-- Text block --
Issue Briefs

The world’s greatest need is fewer people

The world’s greatest need is fewer people

Martin Hutchinson

May 17, 2018

While we are in a brief period of decent global growth, the underlying productivity trends in rich countries are disquietingly low. What’s more, it now seems likely that, except in the United States, we will not get out of the zero-interest rate lunacy before the next downturn. And even more disquieting is a re-acceleration of global population growth, so that the United Nations’ 2100 projection has risen from 10.1 billion to 11.2 billion just in the few years since 2010.  The vicious combination, of foolish policy, low productivity growth and rapid population growth, seems likely to push large chunks of humanity back into poverty.

Population explosion?

Population growth is closely but inversely linked to economic growth, in both directions. The most obvious feedback loop is that higher population growth puts an enormous strain on housing, schooling and infrastructure, meaning that a heavy proportion of output must be devoted to these essentially unproductive uses of capital, leaving much less for productivity-enhancing investments in innovations.

However, there also appears to be a feedback loop in the other direction. If economic growth slackens, especially in poor countries, the factors that have been lifting people out of poverty slacken, and the birth rate goes up, since poverty increases it. That in turn causes the long-term population projections to soar substantially.

-- Short task A --
In the article on population growth, what figure has the United Nations' 2100 population projection risen to since 2010?
-- Short task B --
Update the population article from "Issue Briefs" to "back into poverty.", swapping "lunacy" for "folly".

-- Entries --
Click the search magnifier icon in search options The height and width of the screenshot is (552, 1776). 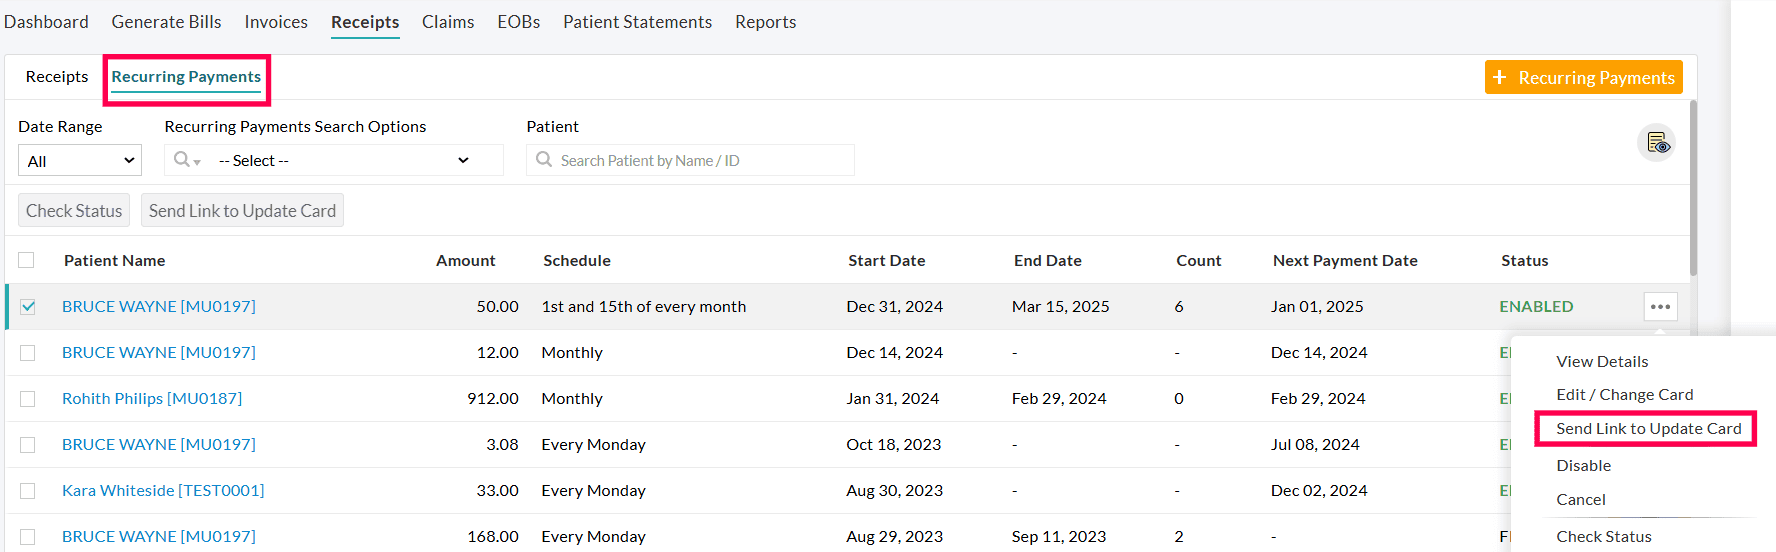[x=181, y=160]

* * *

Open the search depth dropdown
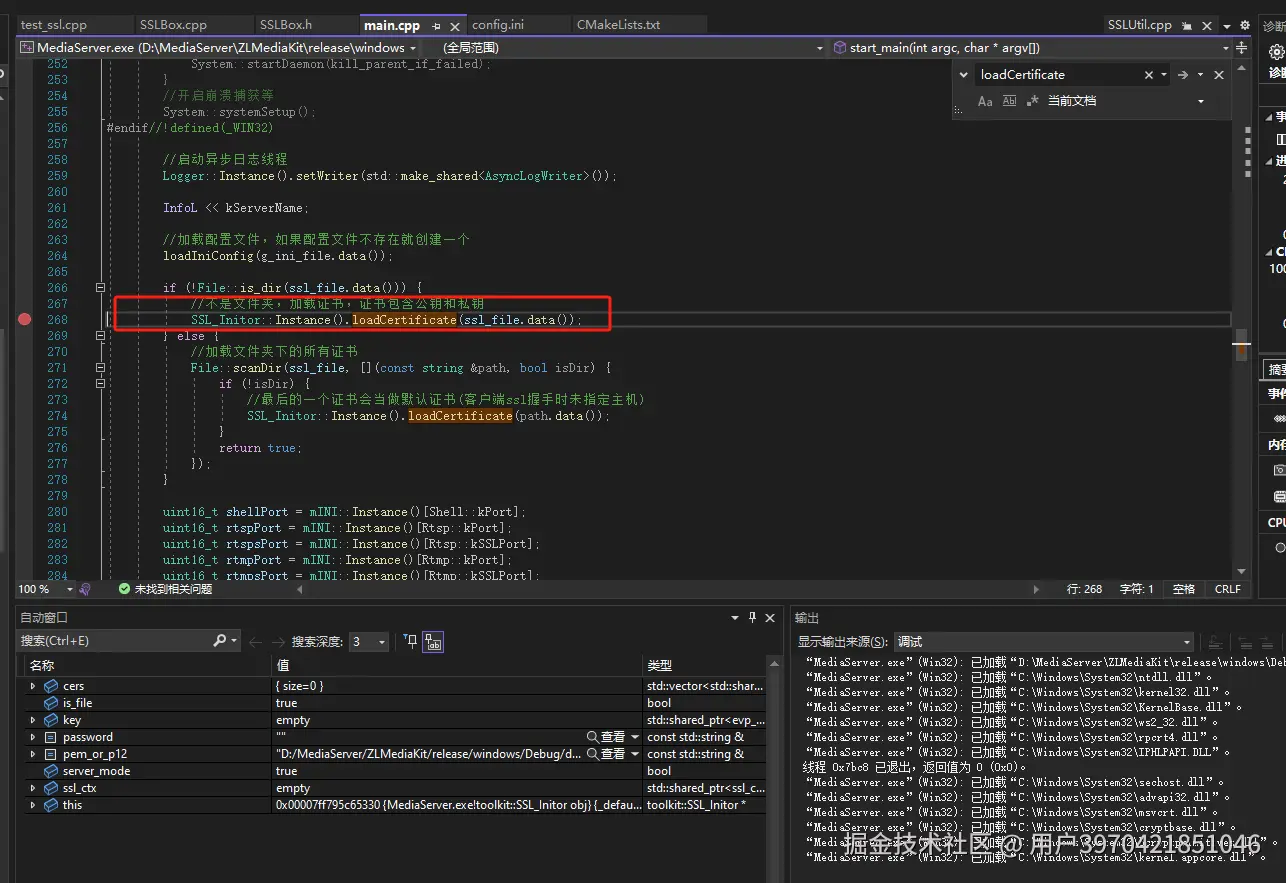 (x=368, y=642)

-- Complete output A --
11.2 billion

-- Complete output B --
Issue Briefs

The world’s greatest need is fewer people

The world’s greatest need is fewer people

Martin Hutchinson

May 17, 2018

While we are in a brief period of decent global growth, the underlying productivity trends in rich countries are disquietingly low. What’s more, it now seems likely that, except in the United States, we will not get out of the zero-interest rate folly before the next downturn. And even more disquieting is a re-acceleration of global population growth, so that the United Nations’ 2100 projection has risen from 10.1 billion to 11.2 billion just in the few years since 2010.  The vicious combination, of foolish policy, low productivity growth and rapid population growth, seems likely to push large chunks of humanity back into poverty.